South Australia Premier Mike Rann made an outraged statement to
the state Parliament after Gypsy Jokers president Steve Williams
appeared on television claiming his gang was not a criminal
organisation.
Rann said the five gangs in his state - Gypsy Jokers, Hell's
Angels, Bandidos and Rebels - had established lines of command
back to organised crime operations in the US, according to
briefings by the Federal Bureau of Investigation and the New York
Police Department.
Between April 1999 and October last year, South Australian police
seized from the five gangs more than 200 firearms, hundreds of
rounds of ammunition, and Taser stun guns.
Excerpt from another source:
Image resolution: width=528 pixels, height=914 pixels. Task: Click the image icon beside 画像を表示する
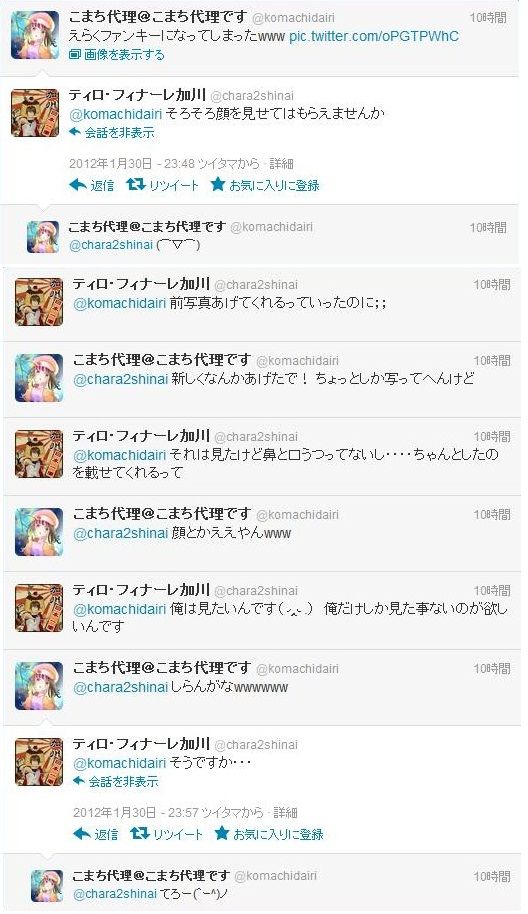point(75,55)
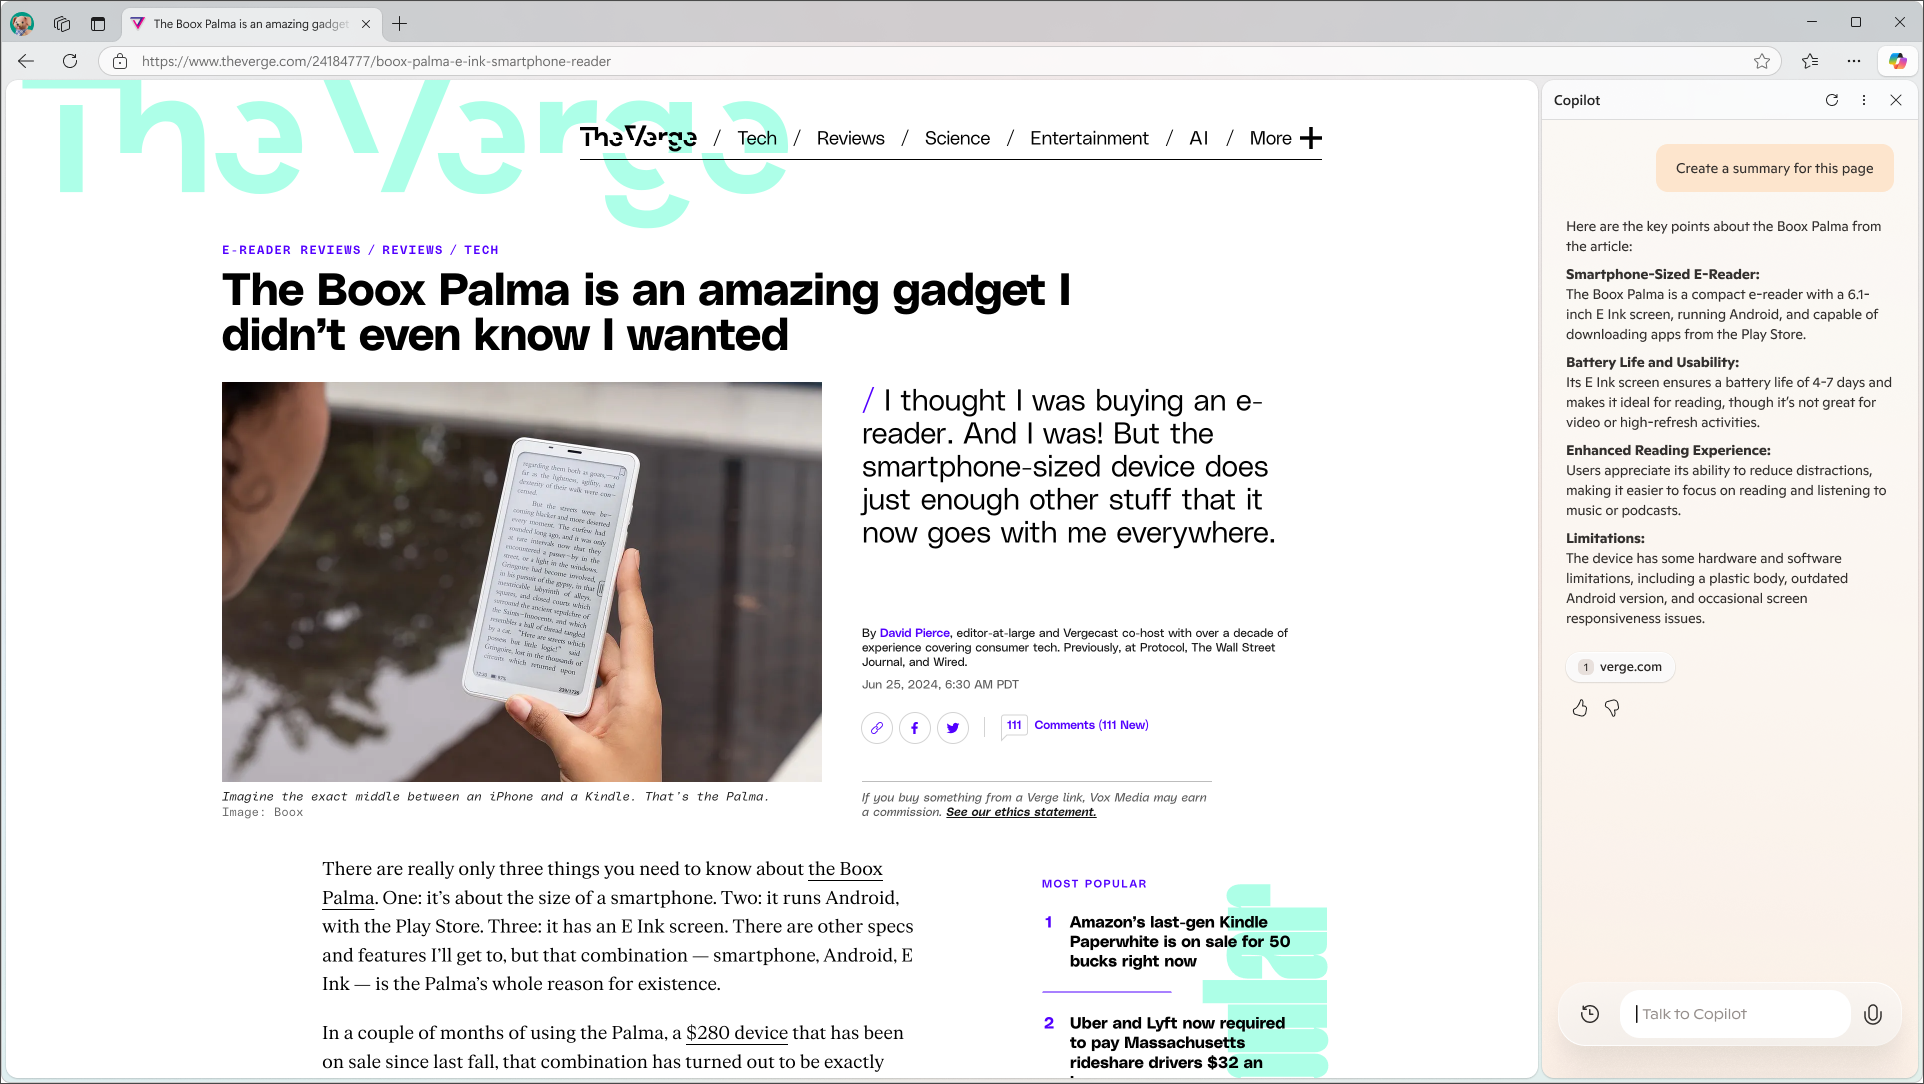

At one headquarters
they found deactivated machine guns, mortar cannons,
anti-aircraft guns, and silencers.
As well as firearms, police took knuckledusters and other
weaponry - including crossbows, machetes and batons -
hydroponically grown cannabis valued at more than A$5 million
($5.6 million), A$250,000 ($280,000) worth of hydroponic
equipment and A$300,000 ($334,000) worth of amphetamines,
fantasy, Ecstasy, steroids and LSD. Gang members were also
arrested for murders and attempted murders, bombing rival gangs
and serious assaults.
"Let me assure you that the Gypsy Jokers do not have
fortified headquarters and razor wire because they are trying to
protect their gym equipment," Rann said. "Let us be
under no illusion: these bikie gangs are involved in criminal
activities ... [and] it is imperative that we as a Parliament
take the lead in this issue.
"It is about the safety of our community and the welfare of
our children."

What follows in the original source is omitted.